● Selection
▼
The Wisconsin political and media ecosystem has long been dominated by conservative talk radio hosts. More than any other state in the country, Wisconsin’s right-wing talkers control the political agenda, and like Fox News nationally, they generate ratings by stoking outrage — usually against Democrats, but sometimes against fellow Republicans.
Scott Walker was raised in this environment. He was a backbench state assemblyman who became widely known from calling into the Charlie Sykes show on WTMJ in Milwaukee. Those shows always had a villain — usually, whichever Democrat or newspaper reporter was in the host’s cross hairs for the day.
When Sykes would spend a segment attacking one of my articles in the morning paper, my voice mail box at the office would be full of angry callers by the time I got to my desk. Imagine what that does to elected Republicans when are on the receiving end.
Skyes has since reinvented himself as a never-Trump podcast host and columnist — and he now trains his considerable rhetorical talents against the Republican Party he once enthusiastically supported. He’s traded his local influence for a national platform.
You cover a lot of the machinations over the control of American democracy. Is there anything unique about how these battles are playing out in Badger country?
Republicans have such control of the levers of power in Wisconsin that voters are almost immaterial. It is the most gerrymandered state legislature in the country — a 50-50 state where Republicans hold 61 out of 99 seats in the Assembly and 21 out of 33 seats in the Senate.
▲
● Request a
List each distinct number written in numerals in the text on Wisconsin politics.

● Records to process
▼
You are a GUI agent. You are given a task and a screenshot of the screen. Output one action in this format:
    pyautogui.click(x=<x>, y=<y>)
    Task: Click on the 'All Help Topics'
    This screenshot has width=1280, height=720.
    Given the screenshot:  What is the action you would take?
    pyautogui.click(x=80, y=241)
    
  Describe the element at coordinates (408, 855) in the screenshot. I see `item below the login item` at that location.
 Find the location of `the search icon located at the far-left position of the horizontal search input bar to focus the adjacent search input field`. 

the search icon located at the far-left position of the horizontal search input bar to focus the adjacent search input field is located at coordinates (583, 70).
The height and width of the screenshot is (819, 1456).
▲
● Request b
Copy the entries word for word, from their first line through the line containing "coordinates (583, 70).", inclusive.

● Exercise response a
50, 61, 99, 21, 33

● Exercise response b
You are a GUI agent. You are given a task and a screenshot of the screen. Output one action in this format:
    pyautogui.click(x=<x>, y=<y>)
    Task: Click on the 'All Help Topics'
    This screenshot has width=1280, height=720.
    Given the screenshot:  What is the action you would take?
    pyautogui.click(x=80, y=241)
    
  Describe the element at coordinates (408, 855) in the screenshot. I see `item below the login item` at that location.
 Find the location of `the search icon located at the far-left position of the horizontal search input bar to focus the adjacent search input field`. 

the search icon located at the far-left position of the horizontal search input bar to focus the adjacent search input field is located at coordinates (583, 70).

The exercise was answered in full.